__THE EXERCISE__:
Reproduce the material in the stretch from the line that contains "Task: Copy disc" through the line that contains "pos(748,394)", swapping "sidebar" for "pane" and changing nothing else. Leave the pictures out of your copy.

__DATASET ROWS__:
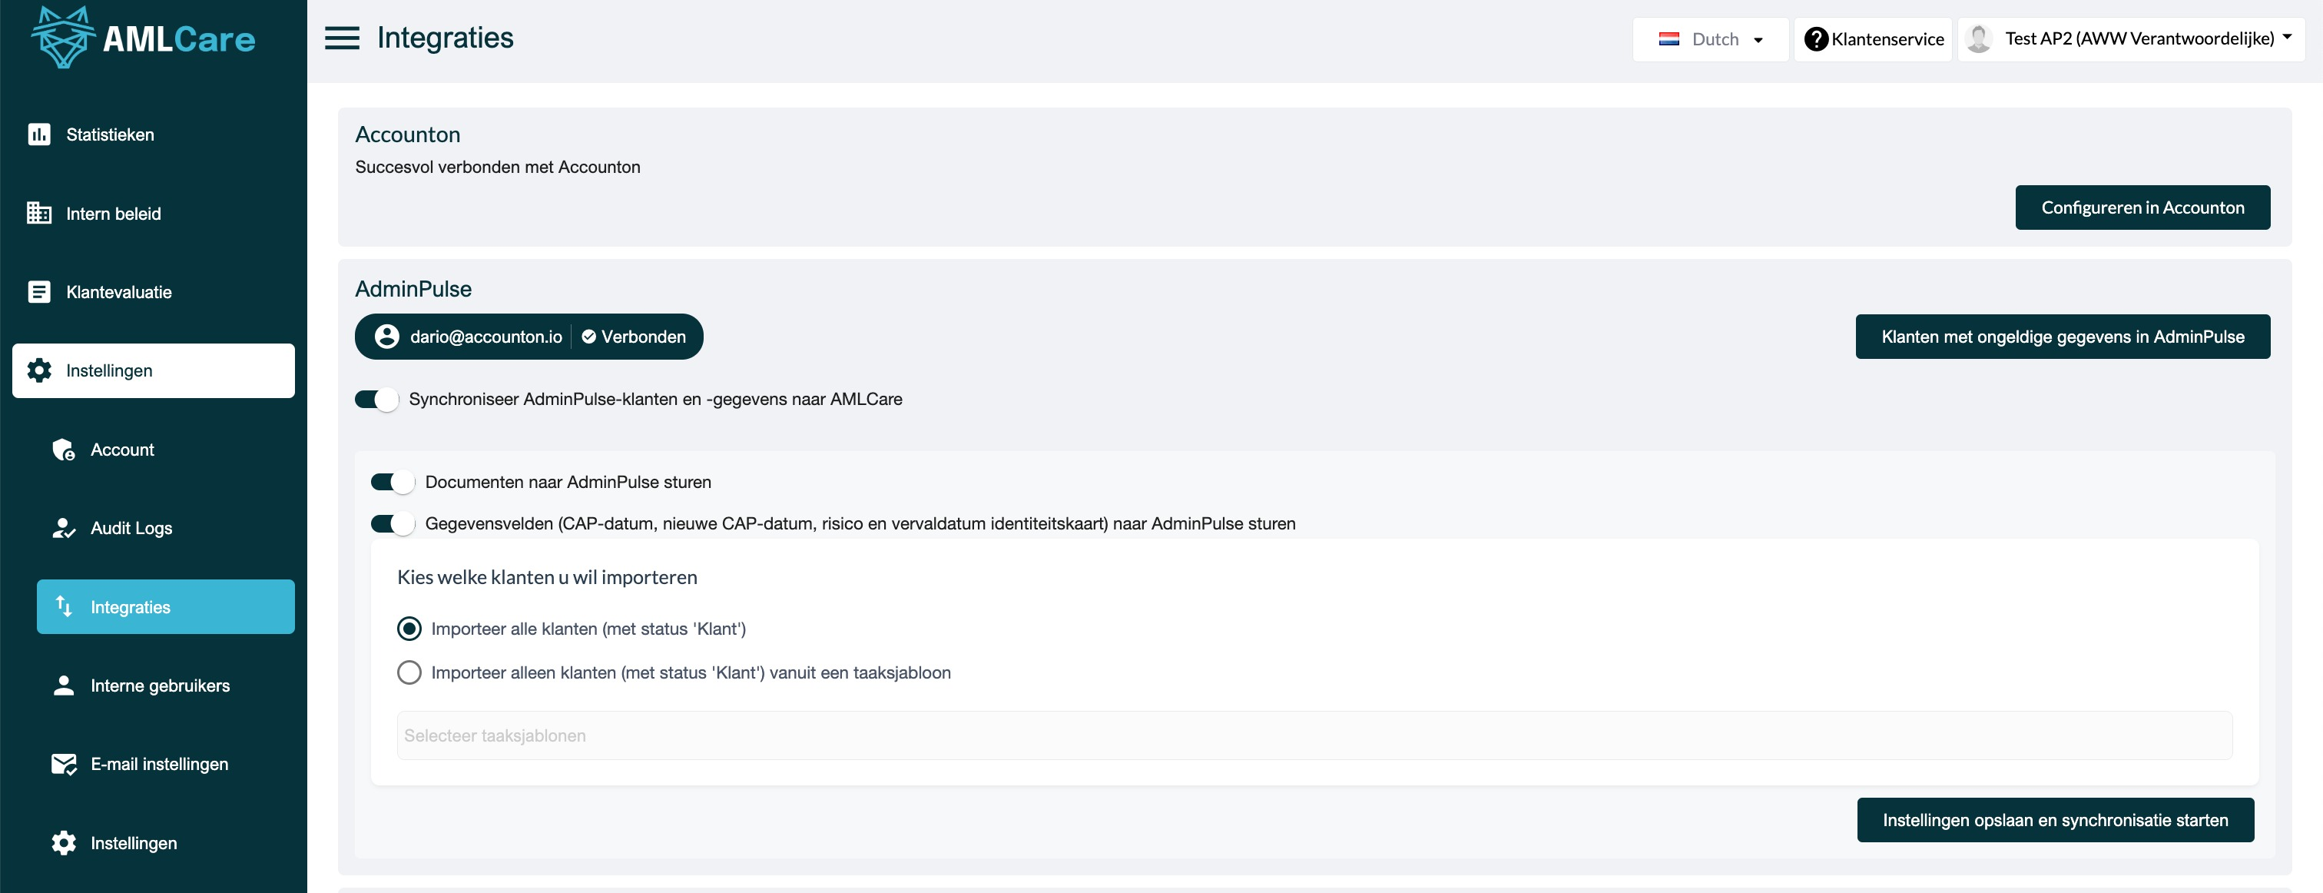
Task: Click the AMLCare fox logo
Action: click(62, 38)
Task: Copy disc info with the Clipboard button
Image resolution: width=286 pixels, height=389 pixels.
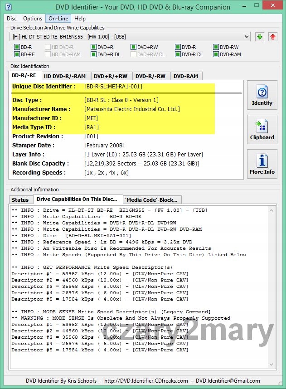Action: [x=262, y=130]

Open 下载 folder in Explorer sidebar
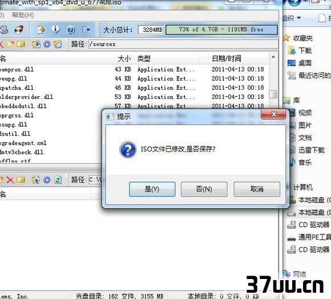(x=305, y=51)
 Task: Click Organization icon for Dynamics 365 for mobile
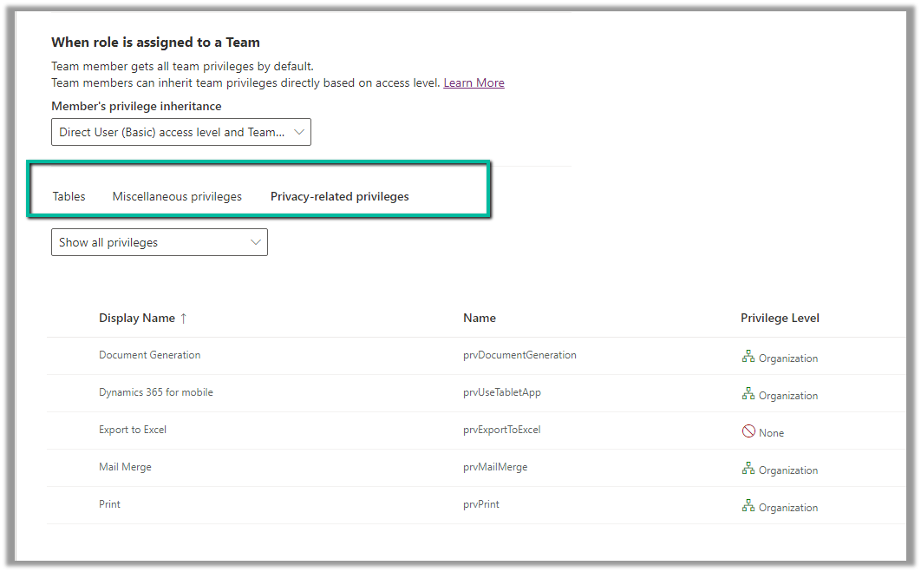pos(748,394)
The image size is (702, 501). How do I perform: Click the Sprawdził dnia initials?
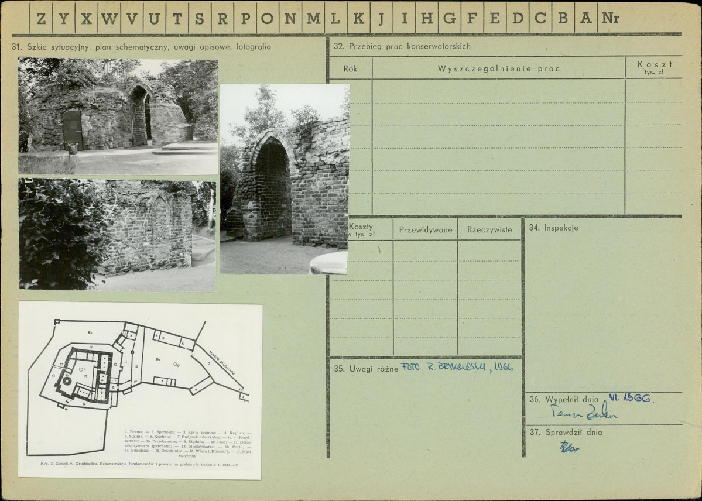pos(569,447)
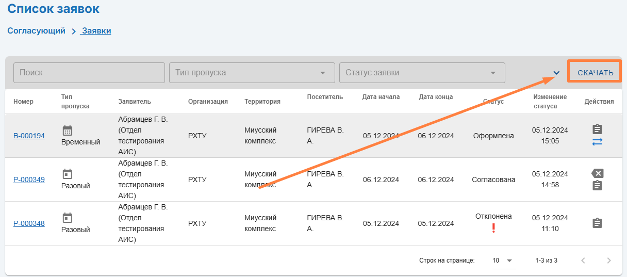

__EXERCISE OUTPUT__:
Task: Copy disc info with the Clipboard button
Image resolution: width=286 pixels, height=389 pixels.
Action: [x=262, y=130]

Open 下载 folder in Explorer pane
(x=305, y=51)
 Task: Click Organization icon for Dynamics 365 for mobile
pos(748,394)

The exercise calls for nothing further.